Organisational measures: Mandatory data protection training for all employees (annual refresher); background checks for employees with access to special category data; clean desk policy; data classification scheme (Public, Internal, Confidential, Restricted); incident response procedure with 4-hour initial assessment SLA; vendor security assessments prior to engagement; ISO 27001:2022 certified ISMS (certificate ref: IS 782341).
Identify the processing activity: Start with a specific processing activity, not a department or system. One system may support multiple processing activities, each requiring its own RoPA entry.
Interview the processing owner: Conduct a structured interview covering all seven fields. Use the data flow as the narrative: "Data comes from [source] about [data subjects], containing [data categories], for the purpose of [purpose], shared with [recipients], transferred to [countries], kept for [duration], protected by [measures]."
Validate against source systems: Cross-reference interview responses with actual system configurations, data flow diagrams, and contractual documents.
Draft the RoPA entry: Populate all seven fields using the templates and examples above.
Review with DPO: The DPO reviews the entry for legal accuracy, particularly the purpose description, lawful basis alignment, and transfer mechanism adequacy.
Obtain processing owner sign-off: The business owner confirms factual accuracy of the data flows, recipients, and retention periods.
Register in the RoPA management system: Enter the validated record into the organisation's RoPA tool (e.g., OneTrust, TrustArc, or structured spreadsheet).
Set review date: Schedule the next review no later than 12 months from creation, or earlier if the processing activity is high-risk.
Department-level records instead of activity-level: A single "HR" record covering all HR processing is non-compliant.

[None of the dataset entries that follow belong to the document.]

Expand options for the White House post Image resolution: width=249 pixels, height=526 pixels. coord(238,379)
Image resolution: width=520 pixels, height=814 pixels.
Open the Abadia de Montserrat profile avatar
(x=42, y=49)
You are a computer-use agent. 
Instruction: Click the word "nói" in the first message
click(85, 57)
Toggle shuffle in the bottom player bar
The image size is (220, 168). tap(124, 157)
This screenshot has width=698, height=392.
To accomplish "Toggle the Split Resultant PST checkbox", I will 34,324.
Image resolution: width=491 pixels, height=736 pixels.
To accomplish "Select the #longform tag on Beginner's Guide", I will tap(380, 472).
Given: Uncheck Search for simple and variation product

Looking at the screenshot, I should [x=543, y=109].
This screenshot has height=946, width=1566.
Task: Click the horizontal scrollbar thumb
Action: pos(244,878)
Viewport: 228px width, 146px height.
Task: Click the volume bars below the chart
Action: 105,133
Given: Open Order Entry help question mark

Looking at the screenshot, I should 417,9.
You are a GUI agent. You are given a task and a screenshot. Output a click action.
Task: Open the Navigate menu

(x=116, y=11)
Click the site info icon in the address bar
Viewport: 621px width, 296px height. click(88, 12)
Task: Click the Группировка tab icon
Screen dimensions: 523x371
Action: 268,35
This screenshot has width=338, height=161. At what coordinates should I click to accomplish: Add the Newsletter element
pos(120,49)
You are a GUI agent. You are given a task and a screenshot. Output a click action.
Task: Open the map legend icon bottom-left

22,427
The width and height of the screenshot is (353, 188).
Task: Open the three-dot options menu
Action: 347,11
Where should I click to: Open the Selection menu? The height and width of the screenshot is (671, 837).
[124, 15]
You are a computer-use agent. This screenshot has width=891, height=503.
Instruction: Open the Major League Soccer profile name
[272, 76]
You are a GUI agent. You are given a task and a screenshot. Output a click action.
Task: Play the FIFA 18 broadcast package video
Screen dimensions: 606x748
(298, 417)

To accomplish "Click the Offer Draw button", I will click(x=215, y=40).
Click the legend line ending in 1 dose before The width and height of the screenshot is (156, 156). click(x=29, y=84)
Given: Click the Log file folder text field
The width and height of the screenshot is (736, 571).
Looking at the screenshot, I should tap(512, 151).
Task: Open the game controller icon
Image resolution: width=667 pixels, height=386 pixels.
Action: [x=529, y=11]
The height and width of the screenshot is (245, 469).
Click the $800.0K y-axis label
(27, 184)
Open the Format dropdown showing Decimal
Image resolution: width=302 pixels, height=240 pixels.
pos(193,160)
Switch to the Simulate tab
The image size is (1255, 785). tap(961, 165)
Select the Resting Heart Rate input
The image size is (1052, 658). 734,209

Each distinct processing activity (payroll, recruitment, performance management, time tracking) requires its own entry.
Missing processor chain documentation: When a processor engages sub-processors, the RoPA must reflect the entire processing chain, not just the primary processor.
Conflating controller and processor roles: Where the organisation acts as both controller (for its own processing) and processor (for client data), separate RoPA entries under Art. 30(1) and Art. 30(2) are required.
Ignoring informal processing: Spreadsheet-based processing, shared drives, and email-based data handling are processing activities that require RoPA entries.
Static retention periods for dynamic data: Different data elements within the same processing activity may have different retention periods (e.g., contract data vs. marketing preferences collected during onboarding).